Task item
Copy out every line of the data that has the word "question" somewhere in it.

Supplied material
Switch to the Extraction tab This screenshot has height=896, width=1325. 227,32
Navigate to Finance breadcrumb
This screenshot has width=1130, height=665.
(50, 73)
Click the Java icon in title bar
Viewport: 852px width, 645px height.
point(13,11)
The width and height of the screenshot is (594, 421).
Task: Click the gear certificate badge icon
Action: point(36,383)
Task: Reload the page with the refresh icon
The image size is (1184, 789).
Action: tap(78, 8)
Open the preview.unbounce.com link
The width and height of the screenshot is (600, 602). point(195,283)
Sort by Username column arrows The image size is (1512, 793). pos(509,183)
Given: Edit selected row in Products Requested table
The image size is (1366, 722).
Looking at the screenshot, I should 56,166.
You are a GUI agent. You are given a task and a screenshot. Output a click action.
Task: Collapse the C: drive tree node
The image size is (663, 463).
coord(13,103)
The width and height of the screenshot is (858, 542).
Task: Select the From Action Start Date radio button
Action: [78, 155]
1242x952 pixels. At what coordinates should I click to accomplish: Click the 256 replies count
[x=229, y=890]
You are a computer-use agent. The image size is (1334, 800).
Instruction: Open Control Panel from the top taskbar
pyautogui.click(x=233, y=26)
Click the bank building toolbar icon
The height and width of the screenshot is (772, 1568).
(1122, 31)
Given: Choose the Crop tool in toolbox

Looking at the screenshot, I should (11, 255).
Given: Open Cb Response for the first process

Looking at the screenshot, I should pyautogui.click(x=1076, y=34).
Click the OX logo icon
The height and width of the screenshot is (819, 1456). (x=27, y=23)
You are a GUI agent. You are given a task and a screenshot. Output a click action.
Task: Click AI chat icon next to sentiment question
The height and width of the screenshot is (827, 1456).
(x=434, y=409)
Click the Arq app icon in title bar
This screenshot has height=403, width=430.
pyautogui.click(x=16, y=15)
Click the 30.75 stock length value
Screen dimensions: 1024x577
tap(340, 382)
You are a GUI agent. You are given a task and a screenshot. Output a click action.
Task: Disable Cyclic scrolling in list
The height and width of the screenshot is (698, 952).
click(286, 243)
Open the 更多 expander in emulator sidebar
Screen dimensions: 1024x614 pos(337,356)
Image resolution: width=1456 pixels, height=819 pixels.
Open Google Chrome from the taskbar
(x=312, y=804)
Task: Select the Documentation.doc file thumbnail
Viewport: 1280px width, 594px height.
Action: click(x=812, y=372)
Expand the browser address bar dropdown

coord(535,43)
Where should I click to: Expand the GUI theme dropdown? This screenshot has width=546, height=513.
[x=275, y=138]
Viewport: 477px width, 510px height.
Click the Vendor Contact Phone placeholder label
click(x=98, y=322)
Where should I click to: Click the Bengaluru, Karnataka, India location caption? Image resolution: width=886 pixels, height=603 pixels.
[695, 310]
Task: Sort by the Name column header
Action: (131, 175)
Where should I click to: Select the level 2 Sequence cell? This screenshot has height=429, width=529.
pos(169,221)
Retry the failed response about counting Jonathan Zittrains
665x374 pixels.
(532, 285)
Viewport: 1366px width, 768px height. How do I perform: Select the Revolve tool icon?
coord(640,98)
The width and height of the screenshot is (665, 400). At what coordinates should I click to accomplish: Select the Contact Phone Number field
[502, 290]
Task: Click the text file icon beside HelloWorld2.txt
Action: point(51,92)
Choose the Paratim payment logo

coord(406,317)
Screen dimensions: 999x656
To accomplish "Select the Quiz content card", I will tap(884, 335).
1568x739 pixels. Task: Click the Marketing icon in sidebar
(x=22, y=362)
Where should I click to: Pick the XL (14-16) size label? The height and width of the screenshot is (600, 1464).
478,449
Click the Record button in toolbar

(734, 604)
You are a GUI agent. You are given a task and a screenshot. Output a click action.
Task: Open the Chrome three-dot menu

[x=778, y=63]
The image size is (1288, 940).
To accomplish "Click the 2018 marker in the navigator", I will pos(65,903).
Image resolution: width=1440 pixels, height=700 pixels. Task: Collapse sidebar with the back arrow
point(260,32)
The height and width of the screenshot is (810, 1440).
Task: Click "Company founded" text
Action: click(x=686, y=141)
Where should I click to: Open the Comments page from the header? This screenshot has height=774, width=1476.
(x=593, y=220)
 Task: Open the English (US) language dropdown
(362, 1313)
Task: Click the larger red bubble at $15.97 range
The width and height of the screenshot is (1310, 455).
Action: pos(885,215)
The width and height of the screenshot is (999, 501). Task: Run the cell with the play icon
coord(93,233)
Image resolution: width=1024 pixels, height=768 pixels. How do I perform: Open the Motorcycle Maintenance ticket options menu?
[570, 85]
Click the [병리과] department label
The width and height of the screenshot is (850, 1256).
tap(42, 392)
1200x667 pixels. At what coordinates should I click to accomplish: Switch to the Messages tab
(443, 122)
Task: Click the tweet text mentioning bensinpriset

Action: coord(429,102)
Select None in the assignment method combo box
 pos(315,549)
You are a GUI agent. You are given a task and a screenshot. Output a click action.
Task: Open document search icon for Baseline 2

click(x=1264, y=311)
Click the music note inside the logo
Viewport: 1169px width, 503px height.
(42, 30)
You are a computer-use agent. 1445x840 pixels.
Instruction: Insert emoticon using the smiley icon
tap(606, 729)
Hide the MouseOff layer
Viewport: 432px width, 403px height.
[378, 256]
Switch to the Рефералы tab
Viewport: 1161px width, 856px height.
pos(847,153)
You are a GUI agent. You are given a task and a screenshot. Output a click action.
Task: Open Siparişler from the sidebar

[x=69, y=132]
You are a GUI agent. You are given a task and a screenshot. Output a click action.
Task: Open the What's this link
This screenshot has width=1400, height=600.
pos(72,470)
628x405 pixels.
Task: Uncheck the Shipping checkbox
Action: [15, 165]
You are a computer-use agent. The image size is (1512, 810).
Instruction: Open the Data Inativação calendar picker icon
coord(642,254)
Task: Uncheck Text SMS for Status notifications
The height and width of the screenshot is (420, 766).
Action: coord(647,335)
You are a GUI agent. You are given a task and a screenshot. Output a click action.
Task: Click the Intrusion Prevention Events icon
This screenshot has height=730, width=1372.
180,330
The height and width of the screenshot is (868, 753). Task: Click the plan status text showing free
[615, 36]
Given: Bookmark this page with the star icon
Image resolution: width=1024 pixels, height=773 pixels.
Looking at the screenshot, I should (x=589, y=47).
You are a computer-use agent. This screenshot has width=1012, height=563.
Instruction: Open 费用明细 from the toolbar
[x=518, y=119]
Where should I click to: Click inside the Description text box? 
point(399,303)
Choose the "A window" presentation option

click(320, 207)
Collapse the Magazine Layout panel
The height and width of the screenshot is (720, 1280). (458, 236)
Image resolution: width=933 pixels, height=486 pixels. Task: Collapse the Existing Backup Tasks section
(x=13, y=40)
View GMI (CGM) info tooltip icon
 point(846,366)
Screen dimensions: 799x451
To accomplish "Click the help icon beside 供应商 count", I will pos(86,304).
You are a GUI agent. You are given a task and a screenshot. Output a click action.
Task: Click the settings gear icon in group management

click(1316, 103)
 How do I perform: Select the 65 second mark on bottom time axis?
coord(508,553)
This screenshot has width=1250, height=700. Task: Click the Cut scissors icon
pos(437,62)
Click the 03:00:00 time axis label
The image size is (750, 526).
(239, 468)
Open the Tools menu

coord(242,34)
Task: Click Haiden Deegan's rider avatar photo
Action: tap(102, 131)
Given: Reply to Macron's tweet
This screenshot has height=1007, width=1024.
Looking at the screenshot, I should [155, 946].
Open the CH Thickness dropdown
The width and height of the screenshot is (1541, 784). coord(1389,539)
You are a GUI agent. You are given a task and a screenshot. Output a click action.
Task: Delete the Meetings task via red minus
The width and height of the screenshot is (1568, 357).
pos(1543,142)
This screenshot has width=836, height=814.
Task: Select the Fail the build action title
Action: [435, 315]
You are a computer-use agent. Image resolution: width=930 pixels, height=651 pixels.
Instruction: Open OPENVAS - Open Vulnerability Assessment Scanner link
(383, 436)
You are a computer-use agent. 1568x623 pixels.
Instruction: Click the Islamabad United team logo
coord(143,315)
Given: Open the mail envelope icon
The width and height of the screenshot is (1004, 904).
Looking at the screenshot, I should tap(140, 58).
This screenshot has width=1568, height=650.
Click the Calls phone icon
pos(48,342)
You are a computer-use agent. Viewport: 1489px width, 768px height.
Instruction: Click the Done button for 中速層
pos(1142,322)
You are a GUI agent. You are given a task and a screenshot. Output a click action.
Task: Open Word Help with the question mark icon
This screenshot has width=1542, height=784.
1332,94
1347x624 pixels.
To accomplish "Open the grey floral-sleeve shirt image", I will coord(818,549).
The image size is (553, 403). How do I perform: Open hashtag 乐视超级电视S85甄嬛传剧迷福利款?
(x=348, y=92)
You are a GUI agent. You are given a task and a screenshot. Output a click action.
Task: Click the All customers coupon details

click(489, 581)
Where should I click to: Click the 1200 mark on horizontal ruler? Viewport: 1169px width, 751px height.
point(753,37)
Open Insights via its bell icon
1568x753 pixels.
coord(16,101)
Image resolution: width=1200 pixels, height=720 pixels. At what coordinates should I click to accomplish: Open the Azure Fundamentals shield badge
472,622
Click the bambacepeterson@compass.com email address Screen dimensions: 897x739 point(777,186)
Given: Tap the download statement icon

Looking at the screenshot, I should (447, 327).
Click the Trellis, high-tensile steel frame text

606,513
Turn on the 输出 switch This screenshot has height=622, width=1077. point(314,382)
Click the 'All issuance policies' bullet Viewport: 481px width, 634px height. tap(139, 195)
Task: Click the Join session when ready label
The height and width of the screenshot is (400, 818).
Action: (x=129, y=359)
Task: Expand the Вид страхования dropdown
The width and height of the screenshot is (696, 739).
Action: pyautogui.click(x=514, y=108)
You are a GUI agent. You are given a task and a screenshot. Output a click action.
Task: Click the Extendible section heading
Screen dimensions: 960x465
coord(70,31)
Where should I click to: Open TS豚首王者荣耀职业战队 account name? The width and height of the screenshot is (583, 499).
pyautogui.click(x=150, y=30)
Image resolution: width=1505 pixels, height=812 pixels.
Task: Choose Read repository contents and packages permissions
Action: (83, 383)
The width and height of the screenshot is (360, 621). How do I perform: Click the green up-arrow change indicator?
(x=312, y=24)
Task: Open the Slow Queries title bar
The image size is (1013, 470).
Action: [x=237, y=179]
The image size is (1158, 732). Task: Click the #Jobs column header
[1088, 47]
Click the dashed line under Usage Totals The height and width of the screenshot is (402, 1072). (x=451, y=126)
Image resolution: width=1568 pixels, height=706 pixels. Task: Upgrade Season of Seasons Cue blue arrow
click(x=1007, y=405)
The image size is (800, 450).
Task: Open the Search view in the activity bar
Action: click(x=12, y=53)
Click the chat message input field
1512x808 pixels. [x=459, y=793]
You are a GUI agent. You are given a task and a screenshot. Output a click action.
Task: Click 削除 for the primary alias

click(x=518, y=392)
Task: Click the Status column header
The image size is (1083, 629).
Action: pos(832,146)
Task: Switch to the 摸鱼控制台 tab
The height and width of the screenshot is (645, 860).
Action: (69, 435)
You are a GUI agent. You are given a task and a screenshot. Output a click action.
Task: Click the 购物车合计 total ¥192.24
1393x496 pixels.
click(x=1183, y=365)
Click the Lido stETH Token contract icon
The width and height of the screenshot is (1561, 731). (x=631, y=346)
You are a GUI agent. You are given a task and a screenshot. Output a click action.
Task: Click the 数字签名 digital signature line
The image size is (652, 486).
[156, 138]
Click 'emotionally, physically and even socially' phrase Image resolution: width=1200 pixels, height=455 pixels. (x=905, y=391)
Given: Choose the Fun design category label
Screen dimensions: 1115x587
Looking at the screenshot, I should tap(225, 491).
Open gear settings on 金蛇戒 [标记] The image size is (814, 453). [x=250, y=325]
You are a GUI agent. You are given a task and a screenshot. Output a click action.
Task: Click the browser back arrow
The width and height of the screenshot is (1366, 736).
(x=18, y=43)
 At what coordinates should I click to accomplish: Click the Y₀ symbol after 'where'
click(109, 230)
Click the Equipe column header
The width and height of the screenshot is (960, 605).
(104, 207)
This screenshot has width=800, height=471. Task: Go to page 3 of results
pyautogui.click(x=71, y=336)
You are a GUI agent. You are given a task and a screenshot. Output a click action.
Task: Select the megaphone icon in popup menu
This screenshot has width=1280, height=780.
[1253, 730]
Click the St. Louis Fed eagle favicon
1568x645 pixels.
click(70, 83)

Final answer
Task: Click AI chat icon next to sentiment question
Task: Open Word Help with the question mark icon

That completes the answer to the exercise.